* _WHAT THIS TASK INVOLVES_
Copy, from the entries below, each line where the word "slider" can be found.

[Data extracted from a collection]
+ + + + +
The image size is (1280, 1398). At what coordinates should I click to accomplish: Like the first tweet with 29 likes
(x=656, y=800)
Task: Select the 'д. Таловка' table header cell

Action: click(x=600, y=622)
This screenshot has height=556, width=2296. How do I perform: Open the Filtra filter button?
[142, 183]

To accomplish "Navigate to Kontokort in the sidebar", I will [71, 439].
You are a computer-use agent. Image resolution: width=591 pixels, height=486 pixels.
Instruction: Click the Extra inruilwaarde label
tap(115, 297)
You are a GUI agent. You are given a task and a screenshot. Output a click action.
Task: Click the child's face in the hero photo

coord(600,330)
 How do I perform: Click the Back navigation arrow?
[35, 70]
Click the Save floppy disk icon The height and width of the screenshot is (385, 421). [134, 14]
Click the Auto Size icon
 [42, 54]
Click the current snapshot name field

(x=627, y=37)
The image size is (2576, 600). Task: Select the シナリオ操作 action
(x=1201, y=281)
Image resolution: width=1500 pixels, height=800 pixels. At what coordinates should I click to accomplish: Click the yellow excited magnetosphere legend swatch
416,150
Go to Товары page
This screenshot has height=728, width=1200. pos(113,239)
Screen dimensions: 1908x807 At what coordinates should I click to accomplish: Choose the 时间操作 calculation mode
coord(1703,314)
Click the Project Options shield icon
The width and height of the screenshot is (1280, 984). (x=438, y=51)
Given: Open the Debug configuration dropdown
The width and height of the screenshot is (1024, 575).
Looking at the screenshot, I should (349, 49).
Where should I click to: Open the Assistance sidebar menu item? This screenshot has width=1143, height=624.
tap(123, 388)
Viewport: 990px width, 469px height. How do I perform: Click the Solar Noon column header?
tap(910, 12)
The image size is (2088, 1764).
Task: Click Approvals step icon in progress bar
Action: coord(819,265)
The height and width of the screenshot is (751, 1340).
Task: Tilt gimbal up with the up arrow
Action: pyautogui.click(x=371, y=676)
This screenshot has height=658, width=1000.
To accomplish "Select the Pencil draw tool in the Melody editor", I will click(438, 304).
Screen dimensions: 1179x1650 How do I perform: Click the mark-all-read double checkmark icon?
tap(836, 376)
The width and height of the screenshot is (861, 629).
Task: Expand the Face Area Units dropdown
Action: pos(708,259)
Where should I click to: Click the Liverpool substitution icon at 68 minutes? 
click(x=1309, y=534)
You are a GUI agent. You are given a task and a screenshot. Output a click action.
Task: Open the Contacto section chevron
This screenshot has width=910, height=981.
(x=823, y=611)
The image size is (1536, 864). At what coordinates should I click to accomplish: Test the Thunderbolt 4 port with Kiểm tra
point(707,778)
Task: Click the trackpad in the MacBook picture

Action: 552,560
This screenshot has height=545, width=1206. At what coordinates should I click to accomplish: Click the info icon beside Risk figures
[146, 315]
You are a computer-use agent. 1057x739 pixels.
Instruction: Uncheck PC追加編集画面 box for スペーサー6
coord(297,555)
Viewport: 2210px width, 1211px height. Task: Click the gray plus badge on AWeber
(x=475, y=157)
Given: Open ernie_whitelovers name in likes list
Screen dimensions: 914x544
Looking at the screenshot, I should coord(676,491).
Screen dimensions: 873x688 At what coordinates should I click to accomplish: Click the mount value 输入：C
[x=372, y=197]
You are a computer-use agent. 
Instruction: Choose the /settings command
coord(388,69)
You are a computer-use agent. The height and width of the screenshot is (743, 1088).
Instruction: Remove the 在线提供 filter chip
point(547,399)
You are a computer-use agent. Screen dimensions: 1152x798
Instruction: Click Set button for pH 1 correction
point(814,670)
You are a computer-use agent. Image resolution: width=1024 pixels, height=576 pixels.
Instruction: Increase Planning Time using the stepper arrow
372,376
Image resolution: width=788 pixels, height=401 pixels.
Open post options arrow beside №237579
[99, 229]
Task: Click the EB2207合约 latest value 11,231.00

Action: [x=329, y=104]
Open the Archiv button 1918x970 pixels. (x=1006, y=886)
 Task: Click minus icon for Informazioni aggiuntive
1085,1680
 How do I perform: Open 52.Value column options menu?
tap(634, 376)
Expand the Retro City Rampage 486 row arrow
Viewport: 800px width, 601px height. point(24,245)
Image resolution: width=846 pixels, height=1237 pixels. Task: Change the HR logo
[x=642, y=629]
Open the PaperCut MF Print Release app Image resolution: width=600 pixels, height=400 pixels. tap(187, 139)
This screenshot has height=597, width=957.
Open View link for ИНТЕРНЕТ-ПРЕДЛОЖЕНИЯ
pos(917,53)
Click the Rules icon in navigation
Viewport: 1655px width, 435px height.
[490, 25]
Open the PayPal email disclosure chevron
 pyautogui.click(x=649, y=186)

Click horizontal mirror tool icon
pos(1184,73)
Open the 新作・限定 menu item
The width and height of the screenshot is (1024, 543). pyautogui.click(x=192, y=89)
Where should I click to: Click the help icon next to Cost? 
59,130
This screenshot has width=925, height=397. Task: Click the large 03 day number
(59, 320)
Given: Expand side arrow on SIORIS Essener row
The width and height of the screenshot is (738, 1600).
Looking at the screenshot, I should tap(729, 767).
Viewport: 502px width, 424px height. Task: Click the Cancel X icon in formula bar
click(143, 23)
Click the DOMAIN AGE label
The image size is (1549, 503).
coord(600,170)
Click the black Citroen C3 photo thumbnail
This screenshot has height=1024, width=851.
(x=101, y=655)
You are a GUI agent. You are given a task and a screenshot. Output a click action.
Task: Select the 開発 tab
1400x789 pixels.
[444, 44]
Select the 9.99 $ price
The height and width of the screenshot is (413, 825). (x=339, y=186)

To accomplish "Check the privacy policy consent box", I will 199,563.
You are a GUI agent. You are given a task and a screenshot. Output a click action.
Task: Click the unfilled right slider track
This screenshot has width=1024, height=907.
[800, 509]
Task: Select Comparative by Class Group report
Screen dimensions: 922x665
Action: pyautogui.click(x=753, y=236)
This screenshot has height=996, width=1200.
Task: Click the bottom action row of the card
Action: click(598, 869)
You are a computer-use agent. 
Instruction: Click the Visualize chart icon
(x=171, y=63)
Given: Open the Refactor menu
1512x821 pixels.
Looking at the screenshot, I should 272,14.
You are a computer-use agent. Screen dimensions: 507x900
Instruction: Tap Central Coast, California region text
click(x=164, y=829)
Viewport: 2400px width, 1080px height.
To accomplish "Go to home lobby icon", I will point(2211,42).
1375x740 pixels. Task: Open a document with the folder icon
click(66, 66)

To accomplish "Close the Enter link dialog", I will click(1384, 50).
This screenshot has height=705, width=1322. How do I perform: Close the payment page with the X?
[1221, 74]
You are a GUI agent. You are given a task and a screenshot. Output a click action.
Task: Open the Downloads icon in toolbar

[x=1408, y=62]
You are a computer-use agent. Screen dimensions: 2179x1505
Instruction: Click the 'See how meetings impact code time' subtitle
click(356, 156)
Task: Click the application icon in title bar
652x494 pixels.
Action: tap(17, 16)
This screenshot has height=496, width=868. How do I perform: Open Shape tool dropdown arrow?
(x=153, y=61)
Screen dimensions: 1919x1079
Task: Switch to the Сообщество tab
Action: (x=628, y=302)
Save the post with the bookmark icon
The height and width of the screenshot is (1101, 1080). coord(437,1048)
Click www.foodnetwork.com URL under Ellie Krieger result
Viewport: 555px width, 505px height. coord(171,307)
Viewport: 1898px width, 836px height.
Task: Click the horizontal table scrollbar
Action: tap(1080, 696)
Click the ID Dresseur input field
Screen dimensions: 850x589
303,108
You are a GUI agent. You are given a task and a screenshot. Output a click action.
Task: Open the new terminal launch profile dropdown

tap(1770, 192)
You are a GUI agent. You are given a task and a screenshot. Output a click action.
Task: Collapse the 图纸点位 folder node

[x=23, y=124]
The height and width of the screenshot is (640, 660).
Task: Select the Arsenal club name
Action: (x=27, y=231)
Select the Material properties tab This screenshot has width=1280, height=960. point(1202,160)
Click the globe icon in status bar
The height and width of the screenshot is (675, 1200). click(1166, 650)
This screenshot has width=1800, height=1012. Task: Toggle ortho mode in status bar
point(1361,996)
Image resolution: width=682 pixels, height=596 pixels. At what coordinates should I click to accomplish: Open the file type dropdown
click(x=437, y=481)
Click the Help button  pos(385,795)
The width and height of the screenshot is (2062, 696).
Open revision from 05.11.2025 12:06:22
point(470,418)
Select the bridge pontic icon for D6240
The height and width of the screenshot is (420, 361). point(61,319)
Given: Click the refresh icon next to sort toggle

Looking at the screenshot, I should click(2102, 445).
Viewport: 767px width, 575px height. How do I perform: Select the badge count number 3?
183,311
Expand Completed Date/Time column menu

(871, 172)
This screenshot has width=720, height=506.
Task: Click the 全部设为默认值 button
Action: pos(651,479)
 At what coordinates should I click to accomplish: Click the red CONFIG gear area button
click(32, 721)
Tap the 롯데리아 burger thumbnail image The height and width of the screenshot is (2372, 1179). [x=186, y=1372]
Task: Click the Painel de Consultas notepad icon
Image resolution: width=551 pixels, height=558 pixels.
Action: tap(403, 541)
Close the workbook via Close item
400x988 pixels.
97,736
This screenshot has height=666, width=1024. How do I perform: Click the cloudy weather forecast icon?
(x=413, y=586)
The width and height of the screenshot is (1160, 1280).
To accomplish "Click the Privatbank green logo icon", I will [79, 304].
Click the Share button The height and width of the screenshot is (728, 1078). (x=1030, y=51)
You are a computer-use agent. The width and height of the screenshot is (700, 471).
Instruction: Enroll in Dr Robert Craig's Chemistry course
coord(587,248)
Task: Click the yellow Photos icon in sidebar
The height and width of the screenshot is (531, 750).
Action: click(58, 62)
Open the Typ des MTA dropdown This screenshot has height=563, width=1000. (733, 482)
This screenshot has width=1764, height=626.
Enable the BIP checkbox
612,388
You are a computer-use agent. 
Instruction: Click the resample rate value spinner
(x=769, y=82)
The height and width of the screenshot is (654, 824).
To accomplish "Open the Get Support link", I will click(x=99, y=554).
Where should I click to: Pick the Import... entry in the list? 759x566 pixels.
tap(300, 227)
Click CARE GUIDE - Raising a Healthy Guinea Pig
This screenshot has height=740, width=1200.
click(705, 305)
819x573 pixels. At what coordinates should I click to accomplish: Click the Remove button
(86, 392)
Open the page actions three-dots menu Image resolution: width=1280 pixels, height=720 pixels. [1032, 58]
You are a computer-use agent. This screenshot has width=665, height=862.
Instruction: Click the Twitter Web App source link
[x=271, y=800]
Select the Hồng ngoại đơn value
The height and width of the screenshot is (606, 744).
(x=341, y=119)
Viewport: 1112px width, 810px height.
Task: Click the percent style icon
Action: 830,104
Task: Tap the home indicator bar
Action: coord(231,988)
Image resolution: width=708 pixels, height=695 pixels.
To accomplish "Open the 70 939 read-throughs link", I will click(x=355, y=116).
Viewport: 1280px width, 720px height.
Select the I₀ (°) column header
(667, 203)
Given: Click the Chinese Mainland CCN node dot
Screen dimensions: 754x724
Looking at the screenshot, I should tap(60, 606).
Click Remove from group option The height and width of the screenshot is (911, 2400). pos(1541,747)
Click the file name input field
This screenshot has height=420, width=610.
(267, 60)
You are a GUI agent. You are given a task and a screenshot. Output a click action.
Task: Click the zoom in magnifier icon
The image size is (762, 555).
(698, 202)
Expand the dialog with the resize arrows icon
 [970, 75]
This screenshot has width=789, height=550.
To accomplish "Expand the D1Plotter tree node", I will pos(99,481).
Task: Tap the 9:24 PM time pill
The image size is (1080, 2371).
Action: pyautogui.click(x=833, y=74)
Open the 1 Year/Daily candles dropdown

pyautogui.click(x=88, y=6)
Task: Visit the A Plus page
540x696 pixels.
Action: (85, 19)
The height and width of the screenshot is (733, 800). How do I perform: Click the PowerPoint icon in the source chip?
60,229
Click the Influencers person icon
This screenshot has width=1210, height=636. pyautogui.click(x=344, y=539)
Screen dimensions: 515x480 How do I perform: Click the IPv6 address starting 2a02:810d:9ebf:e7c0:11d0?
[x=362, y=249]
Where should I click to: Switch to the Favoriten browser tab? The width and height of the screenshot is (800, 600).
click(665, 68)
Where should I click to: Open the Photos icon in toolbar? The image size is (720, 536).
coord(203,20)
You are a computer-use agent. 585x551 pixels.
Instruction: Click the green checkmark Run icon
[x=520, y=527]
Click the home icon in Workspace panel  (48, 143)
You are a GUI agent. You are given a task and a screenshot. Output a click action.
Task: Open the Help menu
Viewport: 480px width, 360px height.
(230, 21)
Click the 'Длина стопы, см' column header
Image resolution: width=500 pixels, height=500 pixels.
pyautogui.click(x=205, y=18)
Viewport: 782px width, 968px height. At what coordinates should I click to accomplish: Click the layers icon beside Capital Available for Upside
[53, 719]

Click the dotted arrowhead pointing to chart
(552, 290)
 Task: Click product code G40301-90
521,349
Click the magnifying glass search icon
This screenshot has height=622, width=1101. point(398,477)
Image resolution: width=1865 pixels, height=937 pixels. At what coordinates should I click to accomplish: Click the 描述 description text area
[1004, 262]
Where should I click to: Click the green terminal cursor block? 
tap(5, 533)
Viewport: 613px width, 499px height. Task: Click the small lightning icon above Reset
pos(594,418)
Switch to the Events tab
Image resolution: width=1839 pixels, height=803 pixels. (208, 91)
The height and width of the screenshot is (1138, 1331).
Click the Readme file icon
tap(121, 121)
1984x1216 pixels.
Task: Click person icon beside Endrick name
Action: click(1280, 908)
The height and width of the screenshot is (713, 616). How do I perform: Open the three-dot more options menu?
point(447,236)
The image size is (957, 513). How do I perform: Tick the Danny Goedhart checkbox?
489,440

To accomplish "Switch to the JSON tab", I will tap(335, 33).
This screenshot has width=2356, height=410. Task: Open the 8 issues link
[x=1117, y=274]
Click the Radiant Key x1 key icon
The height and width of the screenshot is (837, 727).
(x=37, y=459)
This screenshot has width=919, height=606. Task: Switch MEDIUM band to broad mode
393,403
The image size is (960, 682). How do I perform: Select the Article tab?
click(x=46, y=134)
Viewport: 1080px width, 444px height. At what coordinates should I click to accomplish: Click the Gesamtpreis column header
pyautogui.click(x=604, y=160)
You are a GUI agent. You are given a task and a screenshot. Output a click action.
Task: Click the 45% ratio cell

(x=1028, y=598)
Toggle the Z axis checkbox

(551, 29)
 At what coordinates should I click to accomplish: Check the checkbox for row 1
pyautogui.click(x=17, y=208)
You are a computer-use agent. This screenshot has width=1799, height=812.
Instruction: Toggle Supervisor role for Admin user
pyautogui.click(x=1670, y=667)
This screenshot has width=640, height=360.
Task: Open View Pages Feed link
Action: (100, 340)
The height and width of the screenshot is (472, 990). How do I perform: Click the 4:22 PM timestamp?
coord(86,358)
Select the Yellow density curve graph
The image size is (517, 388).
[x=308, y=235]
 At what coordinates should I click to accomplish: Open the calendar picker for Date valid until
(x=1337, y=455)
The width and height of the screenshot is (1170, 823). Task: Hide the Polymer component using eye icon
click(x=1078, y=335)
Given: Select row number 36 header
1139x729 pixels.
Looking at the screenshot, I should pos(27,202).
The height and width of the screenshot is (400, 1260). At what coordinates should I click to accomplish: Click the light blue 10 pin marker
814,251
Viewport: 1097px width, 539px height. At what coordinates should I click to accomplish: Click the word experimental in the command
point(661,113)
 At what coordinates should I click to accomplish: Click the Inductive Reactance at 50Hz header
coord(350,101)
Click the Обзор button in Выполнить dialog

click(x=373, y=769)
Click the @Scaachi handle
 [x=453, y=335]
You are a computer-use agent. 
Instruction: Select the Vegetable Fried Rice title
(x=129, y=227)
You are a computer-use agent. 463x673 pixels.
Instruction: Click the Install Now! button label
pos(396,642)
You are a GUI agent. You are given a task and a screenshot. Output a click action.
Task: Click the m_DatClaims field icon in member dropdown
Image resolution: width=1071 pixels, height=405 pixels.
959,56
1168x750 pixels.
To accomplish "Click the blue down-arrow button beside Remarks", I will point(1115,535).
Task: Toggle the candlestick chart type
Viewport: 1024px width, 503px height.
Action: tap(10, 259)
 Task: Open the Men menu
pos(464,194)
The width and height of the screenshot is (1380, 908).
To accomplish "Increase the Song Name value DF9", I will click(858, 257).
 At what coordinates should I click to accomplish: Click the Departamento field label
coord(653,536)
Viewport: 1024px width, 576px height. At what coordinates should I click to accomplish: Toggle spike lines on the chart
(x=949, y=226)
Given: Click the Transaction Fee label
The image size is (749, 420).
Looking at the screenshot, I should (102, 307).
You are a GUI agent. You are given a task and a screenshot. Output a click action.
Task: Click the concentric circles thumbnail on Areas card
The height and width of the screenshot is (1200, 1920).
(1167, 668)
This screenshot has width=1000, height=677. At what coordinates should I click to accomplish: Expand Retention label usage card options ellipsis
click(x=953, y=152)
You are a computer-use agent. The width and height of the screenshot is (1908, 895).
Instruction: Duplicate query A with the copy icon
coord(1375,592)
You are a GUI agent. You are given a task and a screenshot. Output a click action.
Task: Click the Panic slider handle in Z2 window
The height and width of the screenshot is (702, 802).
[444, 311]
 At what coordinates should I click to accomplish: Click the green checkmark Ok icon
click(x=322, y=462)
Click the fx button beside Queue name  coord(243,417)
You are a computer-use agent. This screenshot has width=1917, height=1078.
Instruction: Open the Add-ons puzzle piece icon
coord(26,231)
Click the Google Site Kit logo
+ + + + +
* _TASK ANSWER_
Task: Click the unfilled right slider track
Task: Click the Panic slider handle in Z2 window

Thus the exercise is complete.